College Of Theology & Evangelism Fiji
- Motto: "Knowing, Living & Teaching The Bible"
- Type: Private
- Established: 1974, teaching existed since 1974; 52 years ago
- Founders: Dr. Narayan Nair
- Affiliations: Ambassadors For Christ Fiji Bible College Bookshop FCTE Learning Christian Helps Bible Churches Fiji Fiji Bible College
- Principal: Premendran Choy
- Students: 1000
- Location: Lautoka, Fiji Islands 17°36′55″S 177°29′05″E﻿ / ﻿17.6154°S 177.4846°E
- Website: https://www.fijibiblecollege.org/ www.fijibiblecollege.org]

= Fiji College of Theology & Evangelism =

The College of Theology and Evangelism Fiji (informally Fiji College, FCTE or simply Fiji Bible College) is the oldest accredited theological college in Fiji.
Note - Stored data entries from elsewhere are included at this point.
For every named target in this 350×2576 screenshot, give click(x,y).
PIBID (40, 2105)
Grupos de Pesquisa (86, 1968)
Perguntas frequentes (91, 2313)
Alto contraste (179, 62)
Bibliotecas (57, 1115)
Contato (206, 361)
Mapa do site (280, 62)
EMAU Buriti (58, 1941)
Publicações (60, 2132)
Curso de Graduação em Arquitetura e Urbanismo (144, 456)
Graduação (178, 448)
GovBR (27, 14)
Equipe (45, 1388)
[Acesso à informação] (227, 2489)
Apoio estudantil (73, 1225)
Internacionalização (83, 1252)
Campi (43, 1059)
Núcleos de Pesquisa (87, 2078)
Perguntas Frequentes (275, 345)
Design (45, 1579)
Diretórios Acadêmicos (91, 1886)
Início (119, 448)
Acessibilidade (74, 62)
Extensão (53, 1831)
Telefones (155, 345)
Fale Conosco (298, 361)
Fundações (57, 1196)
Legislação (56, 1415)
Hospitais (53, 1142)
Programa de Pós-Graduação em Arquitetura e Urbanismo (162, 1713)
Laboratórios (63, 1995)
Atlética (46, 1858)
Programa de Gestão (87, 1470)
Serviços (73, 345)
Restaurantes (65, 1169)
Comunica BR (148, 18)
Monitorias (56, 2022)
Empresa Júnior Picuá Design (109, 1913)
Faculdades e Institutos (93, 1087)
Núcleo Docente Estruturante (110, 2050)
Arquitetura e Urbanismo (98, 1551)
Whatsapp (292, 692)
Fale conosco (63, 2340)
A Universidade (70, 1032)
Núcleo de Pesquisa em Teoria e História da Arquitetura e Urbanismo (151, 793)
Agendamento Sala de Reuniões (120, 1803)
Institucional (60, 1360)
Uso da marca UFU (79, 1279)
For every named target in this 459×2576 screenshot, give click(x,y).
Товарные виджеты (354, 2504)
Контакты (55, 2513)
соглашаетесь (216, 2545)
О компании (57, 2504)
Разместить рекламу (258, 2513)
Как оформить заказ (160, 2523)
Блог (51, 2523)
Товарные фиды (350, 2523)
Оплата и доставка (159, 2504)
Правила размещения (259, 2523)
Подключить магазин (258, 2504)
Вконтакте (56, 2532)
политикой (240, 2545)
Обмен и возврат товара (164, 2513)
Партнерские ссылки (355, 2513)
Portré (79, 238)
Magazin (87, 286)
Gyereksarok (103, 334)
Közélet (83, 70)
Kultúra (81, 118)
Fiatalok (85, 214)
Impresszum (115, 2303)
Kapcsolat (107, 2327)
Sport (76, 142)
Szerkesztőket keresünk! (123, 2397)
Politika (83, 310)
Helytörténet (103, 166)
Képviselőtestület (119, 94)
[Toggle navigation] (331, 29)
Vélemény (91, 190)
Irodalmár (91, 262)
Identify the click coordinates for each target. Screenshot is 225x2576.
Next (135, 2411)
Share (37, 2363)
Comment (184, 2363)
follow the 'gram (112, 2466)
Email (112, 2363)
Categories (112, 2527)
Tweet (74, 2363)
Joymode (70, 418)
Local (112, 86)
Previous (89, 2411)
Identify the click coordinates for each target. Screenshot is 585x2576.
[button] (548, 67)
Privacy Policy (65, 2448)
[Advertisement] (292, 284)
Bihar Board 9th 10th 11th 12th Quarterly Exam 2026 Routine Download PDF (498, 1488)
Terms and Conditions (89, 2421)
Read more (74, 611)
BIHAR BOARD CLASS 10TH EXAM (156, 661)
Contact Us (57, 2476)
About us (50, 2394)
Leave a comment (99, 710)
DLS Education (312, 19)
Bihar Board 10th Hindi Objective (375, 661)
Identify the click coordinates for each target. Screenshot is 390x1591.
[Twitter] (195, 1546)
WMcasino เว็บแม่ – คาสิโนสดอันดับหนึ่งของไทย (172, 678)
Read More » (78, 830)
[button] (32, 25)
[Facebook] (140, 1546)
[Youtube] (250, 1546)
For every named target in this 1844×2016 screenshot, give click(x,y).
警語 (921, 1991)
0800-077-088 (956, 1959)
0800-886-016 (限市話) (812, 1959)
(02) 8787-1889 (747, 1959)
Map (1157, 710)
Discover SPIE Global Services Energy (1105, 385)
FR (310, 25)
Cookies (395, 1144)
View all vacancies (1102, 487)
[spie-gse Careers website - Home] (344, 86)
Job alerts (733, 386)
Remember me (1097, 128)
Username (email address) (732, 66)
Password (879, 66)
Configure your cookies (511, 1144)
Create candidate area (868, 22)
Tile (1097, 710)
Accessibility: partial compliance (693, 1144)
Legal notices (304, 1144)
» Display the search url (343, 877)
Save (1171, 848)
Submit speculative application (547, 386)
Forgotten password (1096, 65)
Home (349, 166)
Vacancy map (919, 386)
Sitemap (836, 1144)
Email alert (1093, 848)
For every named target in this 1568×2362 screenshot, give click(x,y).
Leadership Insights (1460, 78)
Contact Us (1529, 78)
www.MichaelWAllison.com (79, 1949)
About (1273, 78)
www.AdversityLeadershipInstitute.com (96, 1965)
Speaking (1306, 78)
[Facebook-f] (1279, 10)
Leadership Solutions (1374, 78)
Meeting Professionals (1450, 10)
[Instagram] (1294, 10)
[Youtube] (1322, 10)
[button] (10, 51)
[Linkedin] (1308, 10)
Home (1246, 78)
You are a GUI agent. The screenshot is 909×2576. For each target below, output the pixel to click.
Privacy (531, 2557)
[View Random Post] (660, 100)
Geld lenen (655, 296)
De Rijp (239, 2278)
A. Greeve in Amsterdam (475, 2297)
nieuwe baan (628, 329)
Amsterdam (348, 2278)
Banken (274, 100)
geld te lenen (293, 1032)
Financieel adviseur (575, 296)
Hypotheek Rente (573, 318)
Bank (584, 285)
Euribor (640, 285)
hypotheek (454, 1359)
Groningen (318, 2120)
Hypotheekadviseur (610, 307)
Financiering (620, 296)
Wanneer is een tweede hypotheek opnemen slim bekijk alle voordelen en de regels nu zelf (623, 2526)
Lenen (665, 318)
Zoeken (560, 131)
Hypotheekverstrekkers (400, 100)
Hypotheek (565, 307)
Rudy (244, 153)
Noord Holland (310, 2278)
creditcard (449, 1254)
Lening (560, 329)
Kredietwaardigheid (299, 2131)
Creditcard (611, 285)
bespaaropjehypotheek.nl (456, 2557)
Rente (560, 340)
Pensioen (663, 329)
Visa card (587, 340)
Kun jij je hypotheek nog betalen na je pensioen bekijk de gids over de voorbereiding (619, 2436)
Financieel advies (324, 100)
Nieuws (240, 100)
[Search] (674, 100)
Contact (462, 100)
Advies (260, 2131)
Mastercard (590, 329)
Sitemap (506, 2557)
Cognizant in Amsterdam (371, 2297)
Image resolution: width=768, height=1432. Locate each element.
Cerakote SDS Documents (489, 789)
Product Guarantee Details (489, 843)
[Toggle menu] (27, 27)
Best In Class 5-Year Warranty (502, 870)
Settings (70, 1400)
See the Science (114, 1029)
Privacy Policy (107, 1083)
It was established in Fiji in 1974. The college decided to offer courses externally, making it the second largest (behind PTC) in Fiji.

The college has a number of small special-purpose satellite campuses around the Lautoka and Suva regions, however the main campus is centred on the larger BuaBua grounds located in Lautoka which spreads across the western outskirts of Lautoka.
The College is a member many academic associations and recently gained accreditation from the Fiji Government and Fiji Education Board. There has now been over 1000 students enrolled for courses with the college.